Cassie Kircher is described as a gifted teacher who is inspirational and patiently persistent.
“Whether she is trying to inspire a student to write a better draft of an essay or quietly seeking ways to fund and support the service-learning creative writing class she has long aspired to establish, Dr. Kircher doesn’t give up,” a colleague says.
As a professor of English and published essayist and nature writer, the majority of Kircher’s teaching is in creative writing, specifically nonfiction creative writing.
“Cassie’s teaching is very much informed by her own work as a creative writer,” a colleague says. “Her primary area of expertise—creative nonfiction—is in a genre that is still in the process of defining itself. Cassie’s students enjoy the challenge of experimenting with different forms of the essay, and perhaps even with helping to solidify definitions of the genre itself. She uses a workshop model in her creative writing courses, and her students speak highly of her guidance and mentorship in this capacity.”
Regardless of the level of the courses Kircher teaches, she is an attentive instructor and mentor.
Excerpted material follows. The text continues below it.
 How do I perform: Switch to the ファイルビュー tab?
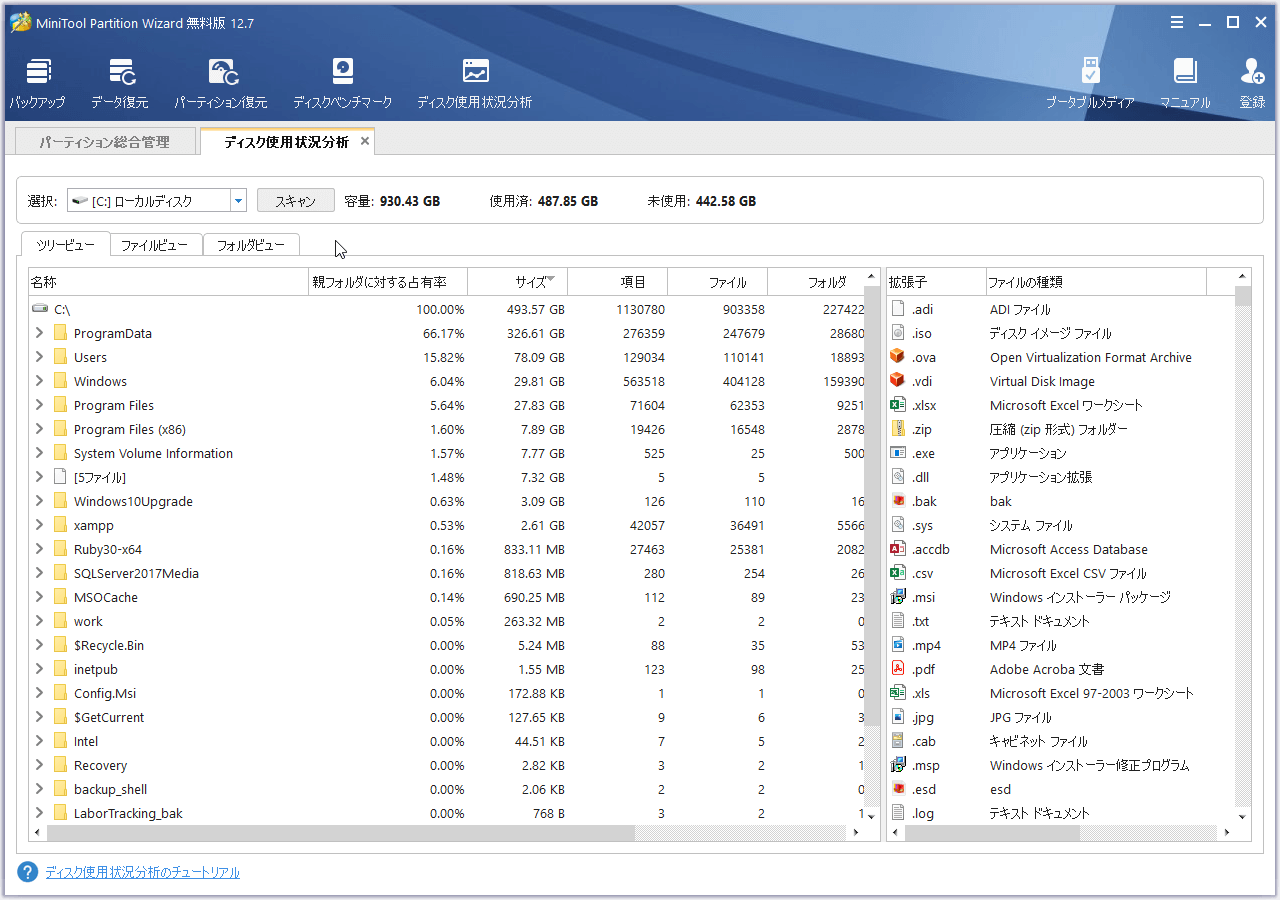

Students tout her as the reason they pursued graduate school or have confidence in their writing and research.
“I learned more in her classes than I learned in any other class at Elon, and during both semesters I was lucky enough to take a course with her, I could actually feel myself improving,” a former student says. “Her ability to break down famous works, lead insightful discussions and critique student writing until the heart of a piece is revealed all helped me improve my craft substantially.”
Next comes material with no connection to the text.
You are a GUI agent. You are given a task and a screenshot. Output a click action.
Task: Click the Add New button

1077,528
For many students, Kircher is the reason they stepped out of their comfort zones, applied what they learned and excelled.
“While I may not have been the most engaged student at all times, Cassie is a professor with the incredible ability to inspire a student,” a former student says. “She knew exactly when to question, when to prod, and when to push. She understands the psyche of a college students, but also know when to challenge one.”
More than 70 sections of English 110, a core course, are offered to students every year, and Kircher regularly teaches it and participates in course design groups with colleagues to keep her teaching fresh.
“She knows how essential writing is for the success of every Elon student, whether they wish to pursue it as an art form, as she does, or if they perceive it more as a tool necessary for personal and professional success,” a colleague says.
Kircher’s “care and insight” have left their mark on many students. “Outside of class, students will find that Cassie is more than a phenomenal instructor,” a former student says. “She is an advocate for her students and their work, a quality that is rare, but I believe essential to a student’s success.”
In the more than 20 years she has spent at Elon, Kircher has served as a classroom teacher, student mentor and adviser. She also has held numerous leadership roles, including co-adviser to the Arts and Letters Living/Learning Community, co-chair of the Second Language Proficiency Committee, leader of the Liberal Arts Forum, adviser to Visions and Colonnades, faculty adviser for the Carret Essay Contest, CATL Scholar, Sustainability Faculty Scholar, Service-Learning Faculty Scholar as well as chair of the Academic Council.
She is the 43rd Elon faculty member to receive the award established by President Emeritus J. Earl Danieley ’46 and his late wife, Verona Daniels Danieley, in honor of their parents.